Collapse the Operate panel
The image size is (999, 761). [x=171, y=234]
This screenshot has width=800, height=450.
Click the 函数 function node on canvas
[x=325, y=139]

--- --- ---

What this task involves: The material above must be returned in full, exactly as written.

Result:
Collapse the Operate panel
The image size is (999, 761). [x=171, y=234]
This screenshot has width=800, height=450.
Click the 函数 function node on canvas
[x=325, y=139]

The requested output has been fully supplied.